# Wood Frame Nailing of Ceiling Joist Overlap



## jar546 (Jun 26, 2013)

Ranch house 30psf ground snow load.  House is 28' wide with a 5/12 pitched roof and the builder will has specified 2x8 ceiling joists 16" O.C. with a minimum of a 3" overlap due to rafter thrust conditions being present.  What size and how many nails should there be at the ceiling joist overlap?


----------



## steveray (Jun 26, 2013)

3 10's......common, box, or deformed shanks....


----------



## jar546 (Jun 26, 2013)

steveray said:
			
		

> 3 10's......common, box, or deformed shanks....


Nope, hence the reason I posted this.  Another common overlooked section of the IRC.  Try again


----------



## steveray (Jun 26, 2013)

jar546 said:
			
		

> Nope, hence the reason I posted this.  Another common overlooked section of the IRC.  Try again


In that case....we can't answer because we don't have the OC framing spacing, and wether or not the nails are clinched.....

    We have a pretty decent history of good framers up here, and this has not been an issue......but it is getting worse by the year....

And we won't even get into when a flush beam is involved....


----------



## jar546 (Jun 26, 2013)

16" O.C. rafter/ceiling joist spacing.


----------



## steveray (Jun 26, 2013)

7 16d commons in the last 3" of a 2x8 seems like a bad idea.....but we never lapped by just 3"

Jeff....have they revised this yet? 2003 IRC Pretty serious conflict from 3 10s to 7 16s....

R802.3.2 Ceiling joists lapped.

Ends of ceiling joists shall be lapped a minimum of 3 inches (76 mm) or butted over bearing partitions or beams and toenailed to the bearing member.
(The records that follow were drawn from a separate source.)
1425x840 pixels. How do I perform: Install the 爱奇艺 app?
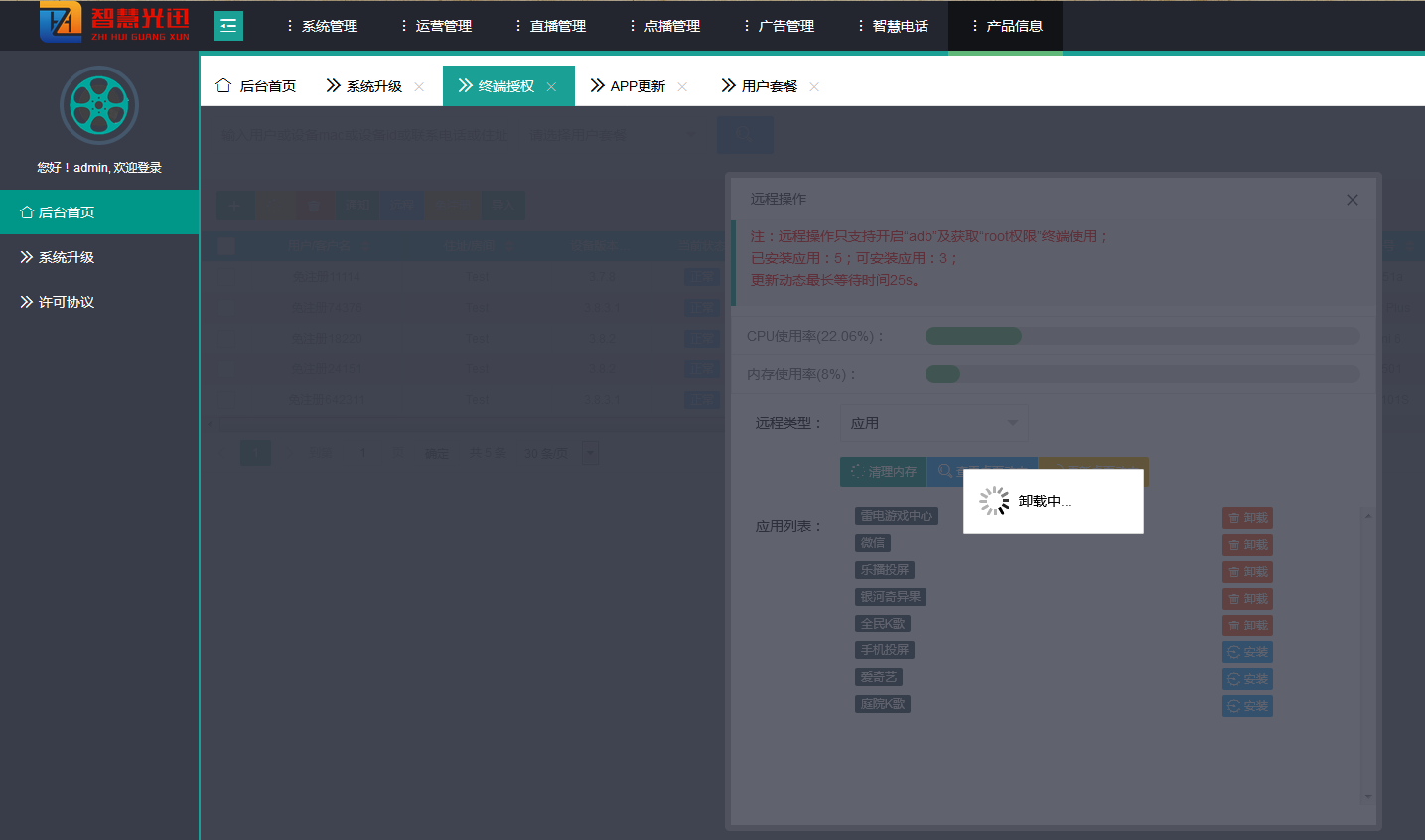[1247, 679]
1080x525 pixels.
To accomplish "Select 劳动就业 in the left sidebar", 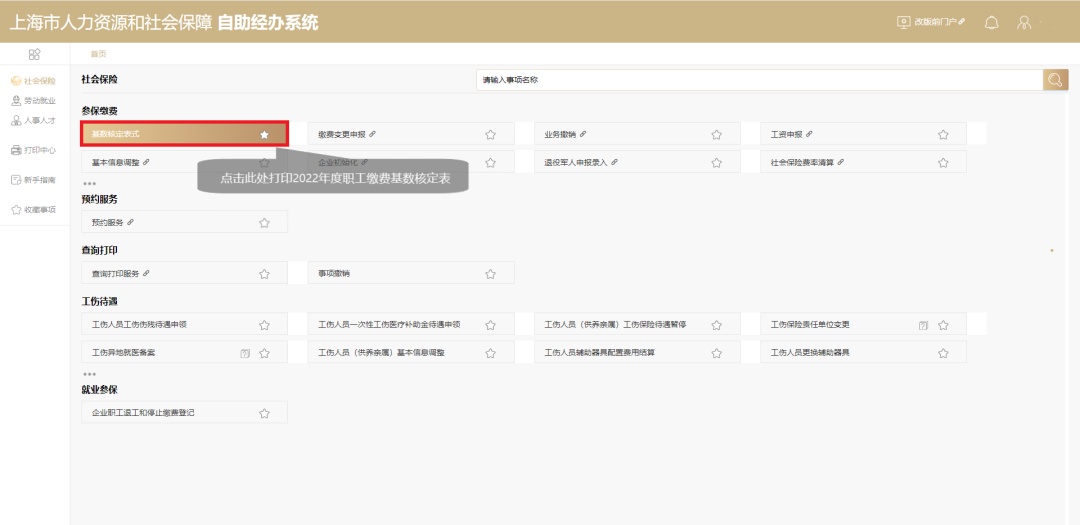I will pyautogui.click(x=34, y=101).
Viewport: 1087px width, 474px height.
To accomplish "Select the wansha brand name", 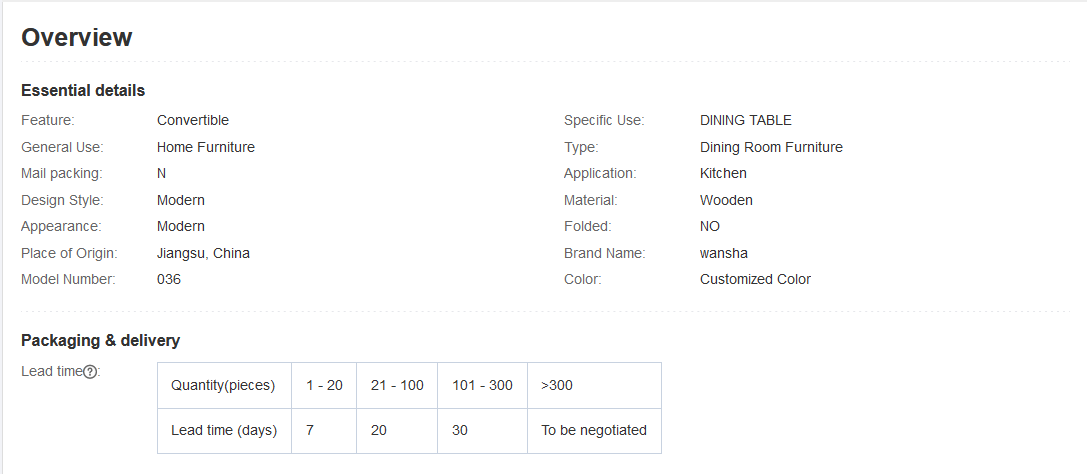I will [724, 253].
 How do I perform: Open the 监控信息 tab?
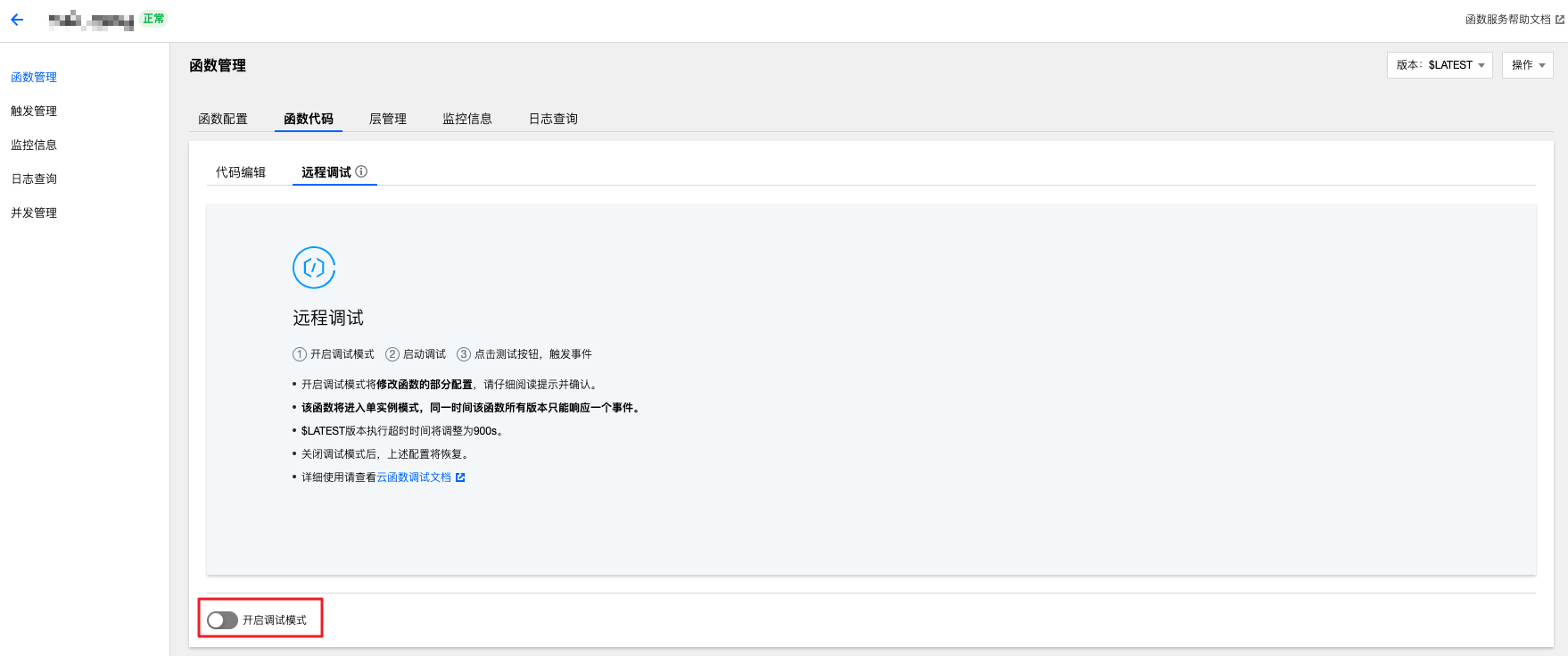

When ceiling joists are used to provide resistance to rafter thrust, lapped joists shall be nailed together in accordance with Table R602.3(1) and butted joists shall be tied together in a manner to resist such thrust.


----------



## jar546 (Jun 26, 2013)

Minimum 3" overlap as required by code.  Minimum does not mean they can't do more.

The moral of the story is that the requirement for nailing this overlap in accordance with 802.5.1(9) per the 2009 IRC is often overlooked by both inspectors and framers.  Each time we fail someone for non-compliance we always hear how they just built the same house in another town and they made sure they had the 3-10d nails only.

I am hoping that this will enlighten anyone who comes to this forum and makes it a more educational experience and helps the cause.


----------



## globe trekker (Jul 8, 2013)

> Minimum 3" overlap as required by code. Minimum does not mean they can't do more.


In this jurisdiction, it means that they "won't" do more, ..period!

.


----------